Facebook Cleanses Pages of Fraudulent "Likes"
Facebook said on Friday it will cleanse pages of fraudulent "Likes" that have been injected by scammers to impart a false sense of popularity on profiles.
Users of Facebook can "Like" pages, a vote of approval that can help expose a company's brand to a user's friends and build momentum around advertising campaigns.
Despite Facebook's closed network that requires users to register using their real identity, the social network is still gamed: users can be tricked into liking something, malicious software can be used to infiltrate accounts and other scammers have set up businesses selling "Likes" in bulk in violation of Facebook's terms of service.
The security announcement comes as Facebook is under intense pressure to prove itself as a powerful and profitable digital advertising platform. Facebook said it has always had systems to eliminate fraud, but that it has now "increased our automated efforts."
"A Like that doesn't come from someone truly interested in connecting with a page benefits no one," the company said. "Real identity, for both users and brands on Facebook, is important to not only Facebook's mission of helping the world share, but also the need for people and customers to authentically connect to the pages they care about."
Facebook sought to reassure users, saying that less than 1 percent of Likes will be removed on average from a page.
The company has already faced questions over the legitimacy of clicks on the advertisements it sells. In July, a company called Limited Run, which has a platform used for selling digital music and merchandise, said it believed only about 20 percent of the clicks it paid Facebook for resulted in users landing on its website.

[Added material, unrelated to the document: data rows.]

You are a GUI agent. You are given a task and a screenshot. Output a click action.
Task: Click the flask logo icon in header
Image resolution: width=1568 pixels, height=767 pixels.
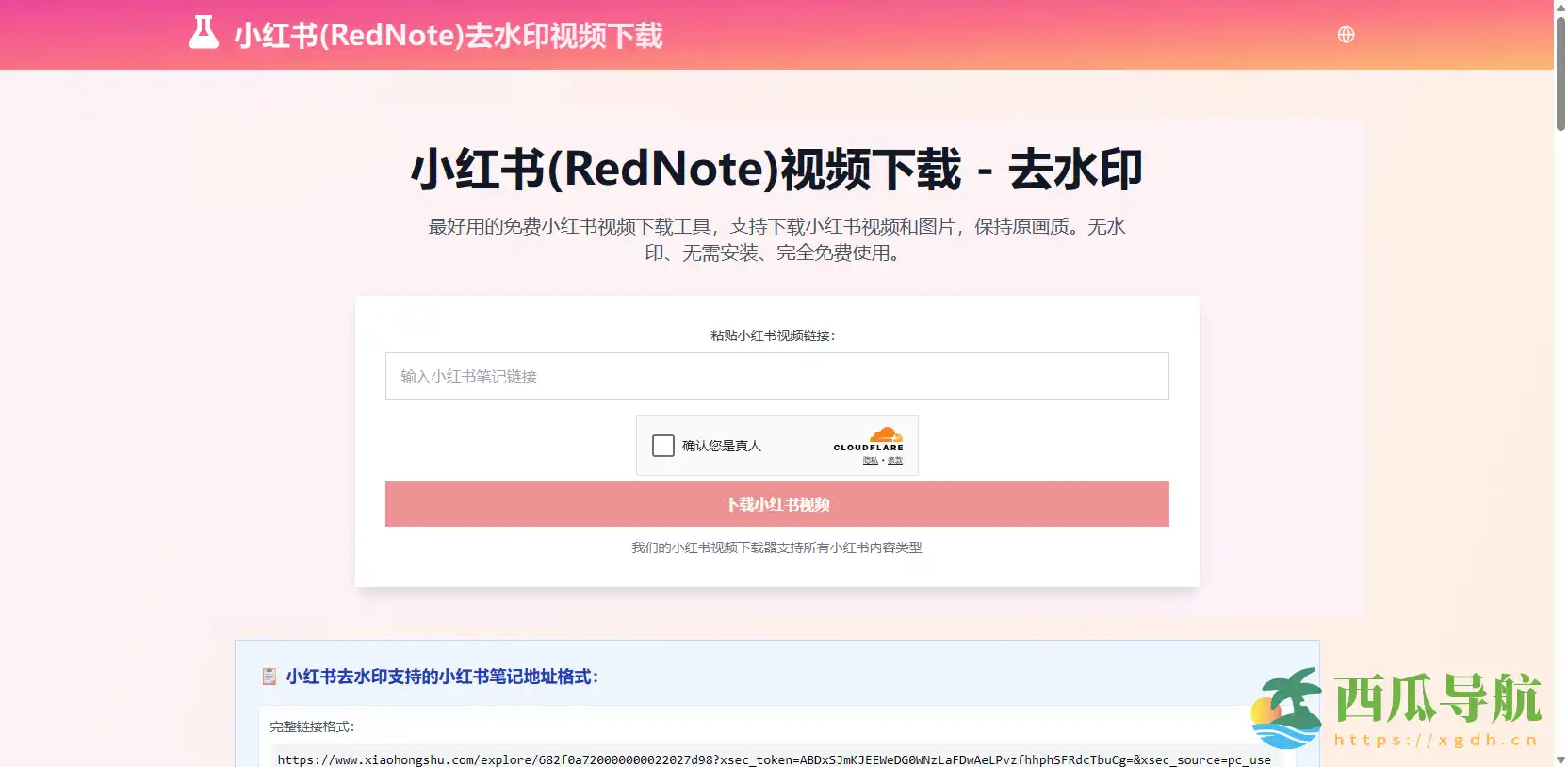point(204,33)
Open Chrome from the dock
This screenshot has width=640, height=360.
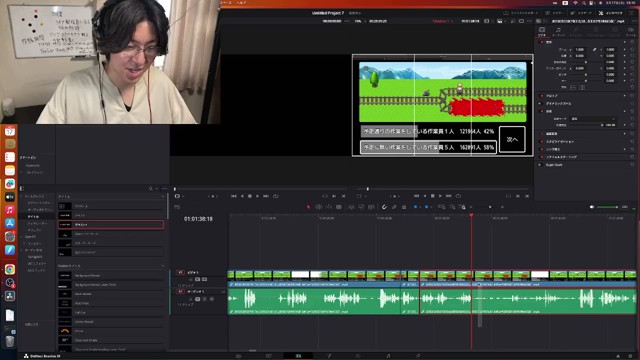(10, 269)
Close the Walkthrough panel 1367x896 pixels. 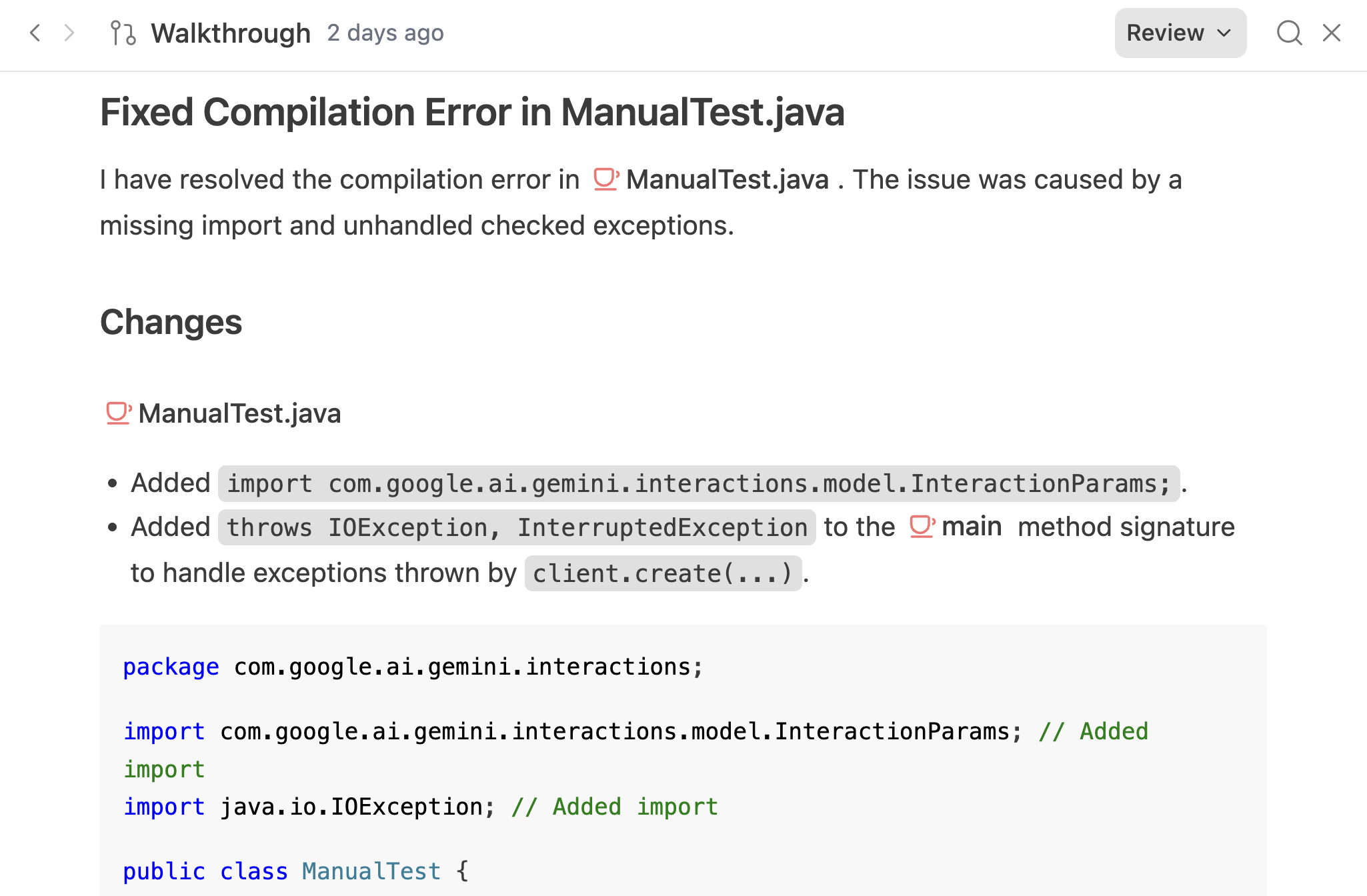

Limited Run, based in Manorville, New York, declined requests for interviews after its accusation. It deleted its Facebook page but maintains a presence on Tumblr and Twitter.
Shuman Ghosemajumder, a former Google employee who headed the company's efforts to fight click fraud, said in a recent interview that Facebook would have much more insight into questionable clicks than could be seen from the outside by an advertiser such as Limited Run.
For instance, Facebook can see how long a user's account has been open and monitor activity for suspicious behavior, such as if the user is liking hundreds of pages, where the clicks originate from and if the user has an irregular profile, such as having no friends.
People may think it's to the benefit of companies such as Google and Facebook to allow a bit of click fraud, but the true economics are that "if you provide best ROI [return on investment], all advertisers have an incentive to move their ads with you," said Ghosemajumder, who is now working with Shape Security, a start-up specializing in security for social networking sites.